L'armée prend du galon
Autant dire que l'armée, déjà hyper-puissante dans le pays, prend du galon... Forte de 468 500 militaires et 479 000 réservistes, elle pèse déjà de tout son poids dans les affaires politiques. Elle a en effet donné à la nation quatre présidents : Mohammed Naguib en 1953, Gamal Abdel Nasser, en 1956, Anouar el-Sadate, en 1970 et enfin, Hosni Moubarak, en 1981.

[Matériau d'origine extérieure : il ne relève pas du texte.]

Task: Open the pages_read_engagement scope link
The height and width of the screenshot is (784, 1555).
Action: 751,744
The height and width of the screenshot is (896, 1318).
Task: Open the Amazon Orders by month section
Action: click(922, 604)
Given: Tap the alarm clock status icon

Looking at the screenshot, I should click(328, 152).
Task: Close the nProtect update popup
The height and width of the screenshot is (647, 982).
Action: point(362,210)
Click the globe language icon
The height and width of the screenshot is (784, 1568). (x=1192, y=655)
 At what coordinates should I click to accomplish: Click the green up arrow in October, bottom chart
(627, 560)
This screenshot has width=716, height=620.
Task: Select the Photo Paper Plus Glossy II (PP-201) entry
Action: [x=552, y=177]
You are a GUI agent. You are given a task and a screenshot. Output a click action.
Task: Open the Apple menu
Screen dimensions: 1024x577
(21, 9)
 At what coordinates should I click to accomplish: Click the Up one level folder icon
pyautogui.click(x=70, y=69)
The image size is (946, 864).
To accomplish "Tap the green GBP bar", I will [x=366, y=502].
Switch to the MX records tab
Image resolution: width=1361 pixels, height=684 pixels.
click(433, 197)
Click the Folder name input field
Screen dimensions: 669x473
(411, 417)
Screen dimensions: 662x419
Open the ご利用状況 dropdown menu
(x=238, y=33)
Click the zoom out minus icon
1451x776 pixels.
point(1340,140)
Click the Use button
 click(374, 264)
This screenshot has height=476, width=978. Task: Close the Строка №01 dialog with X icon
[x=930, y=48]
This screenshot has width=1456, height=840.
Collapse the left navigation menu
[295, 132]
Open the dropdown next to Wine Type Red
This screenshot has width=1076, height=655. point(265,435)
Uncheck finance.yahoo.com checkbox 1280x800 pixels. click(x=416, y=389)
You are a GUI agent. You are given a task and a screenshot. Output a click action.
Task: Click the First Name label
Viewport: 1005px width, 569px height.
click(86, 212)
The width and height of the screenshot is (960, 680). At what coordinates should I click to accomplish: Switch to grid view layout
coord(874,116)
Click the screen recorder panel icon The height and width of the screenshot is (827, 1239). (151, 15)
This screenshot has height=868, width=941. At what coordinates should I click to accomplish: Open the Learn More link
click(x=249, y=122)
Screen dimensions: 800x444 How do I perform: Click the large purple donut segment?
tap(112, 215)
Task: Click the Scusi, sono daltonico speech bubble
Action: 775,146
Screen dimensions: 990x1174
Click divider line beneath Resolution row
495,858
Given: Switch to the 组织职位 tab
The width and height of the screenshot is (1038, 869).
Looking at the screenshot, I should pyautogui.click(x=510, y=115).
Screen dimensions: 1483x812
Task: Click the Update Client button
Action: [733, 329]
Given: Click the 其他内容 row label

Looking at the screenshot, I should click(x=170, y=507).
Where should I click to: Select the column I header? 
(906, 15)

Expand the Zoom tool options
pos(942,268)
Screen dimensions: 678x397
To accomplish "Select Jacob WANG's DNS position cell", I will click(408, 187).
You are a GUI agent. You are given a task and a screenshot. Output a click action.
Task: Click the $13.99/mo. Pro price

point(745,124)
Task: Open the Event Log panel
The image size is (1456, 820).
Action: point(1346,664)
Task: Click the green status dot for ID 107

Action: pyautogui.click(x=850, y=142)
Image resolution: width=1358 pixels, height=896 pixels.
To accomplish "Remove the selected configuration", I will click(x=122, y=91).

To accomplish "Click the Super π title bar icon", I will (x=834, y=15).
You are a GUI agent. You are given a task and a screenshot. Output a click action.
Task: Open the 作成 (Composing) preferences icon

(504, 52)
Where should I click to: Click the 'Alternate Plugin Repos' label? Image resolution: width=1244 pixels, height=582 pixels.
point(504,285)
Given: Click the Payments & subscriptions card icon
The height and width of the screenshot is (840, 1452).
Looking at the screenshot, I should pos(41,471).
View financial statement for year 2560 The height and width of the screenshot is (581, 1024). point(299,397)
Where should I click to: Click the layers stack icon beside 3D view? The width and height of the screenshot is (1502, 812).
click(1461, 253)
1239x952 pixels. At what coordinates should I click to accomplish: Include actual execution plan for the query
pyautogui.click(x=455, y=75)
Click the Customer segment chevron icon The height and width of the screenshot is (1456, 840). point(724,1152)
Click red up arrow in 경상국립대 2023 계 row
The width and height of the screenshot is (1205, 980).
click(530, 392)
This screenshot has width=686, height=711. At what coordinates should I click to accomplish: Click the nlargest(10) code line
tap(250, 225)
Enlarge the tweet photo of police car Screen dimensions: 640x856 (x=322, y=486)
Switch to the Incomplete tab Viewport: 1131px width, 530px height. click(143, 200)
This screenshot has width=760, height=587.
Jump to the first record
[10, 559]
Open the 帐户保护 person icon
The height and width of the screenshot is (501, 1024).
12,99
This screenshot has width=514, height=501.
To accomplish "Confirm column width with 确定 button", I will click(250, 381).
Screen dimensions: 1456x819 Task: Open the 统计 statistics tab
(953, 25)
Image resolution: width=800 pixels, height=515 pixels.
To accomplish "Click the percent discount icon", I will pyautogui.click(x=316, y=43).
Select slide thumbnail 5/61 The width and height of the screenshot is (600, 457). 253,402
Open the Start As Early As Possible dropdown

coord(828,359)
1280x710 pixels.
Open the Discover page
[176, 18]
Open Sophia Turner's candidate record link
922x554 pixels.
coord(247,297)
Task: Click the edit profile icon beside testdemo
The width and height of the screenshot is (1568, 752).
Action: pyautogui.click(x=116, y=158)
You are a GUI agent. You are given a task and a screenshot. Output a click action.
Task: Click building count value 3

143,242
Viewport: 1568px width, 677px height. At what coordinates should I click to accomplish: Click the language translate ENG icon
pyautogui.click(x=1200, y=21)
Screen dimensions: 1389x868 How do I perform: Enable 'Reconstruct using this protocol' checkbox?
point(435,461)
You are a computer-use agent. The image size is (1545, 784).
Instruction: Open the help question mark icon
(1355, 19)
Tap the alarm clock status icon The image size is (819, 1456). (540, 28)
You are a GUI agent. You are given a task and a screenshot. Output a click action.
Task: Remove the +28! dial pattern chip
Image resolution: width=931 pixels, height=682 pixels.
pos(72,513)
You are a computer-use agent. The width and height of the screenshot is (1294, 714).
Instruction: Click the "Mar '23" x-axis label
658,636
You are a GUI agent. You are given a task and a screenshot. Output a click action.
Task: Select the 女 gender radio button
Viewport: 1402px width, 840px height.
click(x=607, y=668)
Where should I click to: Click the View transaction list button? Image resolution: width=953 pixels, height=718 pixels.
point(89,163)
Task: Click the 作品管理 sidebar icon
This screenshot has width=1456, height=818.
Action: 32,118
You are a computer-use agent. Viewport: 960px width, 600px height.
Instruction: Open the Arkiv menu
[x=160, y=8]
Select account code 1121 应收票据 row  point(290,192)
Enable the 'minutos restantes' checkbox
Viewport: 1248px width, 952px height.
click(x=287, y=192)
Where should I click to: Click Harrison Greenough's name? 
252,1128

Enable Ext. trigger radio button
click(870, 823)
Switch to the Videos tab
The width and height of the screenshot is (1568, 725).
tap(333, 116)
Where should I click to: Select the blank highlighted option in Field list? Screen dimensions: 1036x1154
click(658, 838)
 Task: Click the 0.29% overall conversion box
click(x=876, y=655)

En outre, les militaires égyptiens pèsent grandement sur l'économie, en contrôlant de nombreuses entreprises dans des secteurs variés, de l'industrialisation à la grande distribution. Reste à savoir le rôle que voudra effectivement jouer l'armée dans une transition démocratique. A conditions qu'elle rende le pouvoir... Sera-t-elle, à l'image de l'armée turque, le garant de la laïcité et de la modernité, face aux Frères Musulmans ?
Si l'armée est rentrée dans le rang, elle a été responsable de trois coups d'Etat, en 1960, 1971 et 1980, et continue de jouer un rôle politique important : elle n'a pas hésité à dire tout haut ce qu'elle pensait de certaines initiatives prises par le parti islamo-conservateur au pouvoir à Ankara. Forte de 800 000 hommes, l'armée turque joue, presque plus qu'en Egypte, un rôle économique de premier rang, étant actionnaire dans des secteurs comme l'automobile, l'agroalimentaire, l'assurance ou le tourisme. "Last but not least", l'armée perçoit des impôts, à commencer par une très lucrative taxe sur l'essence.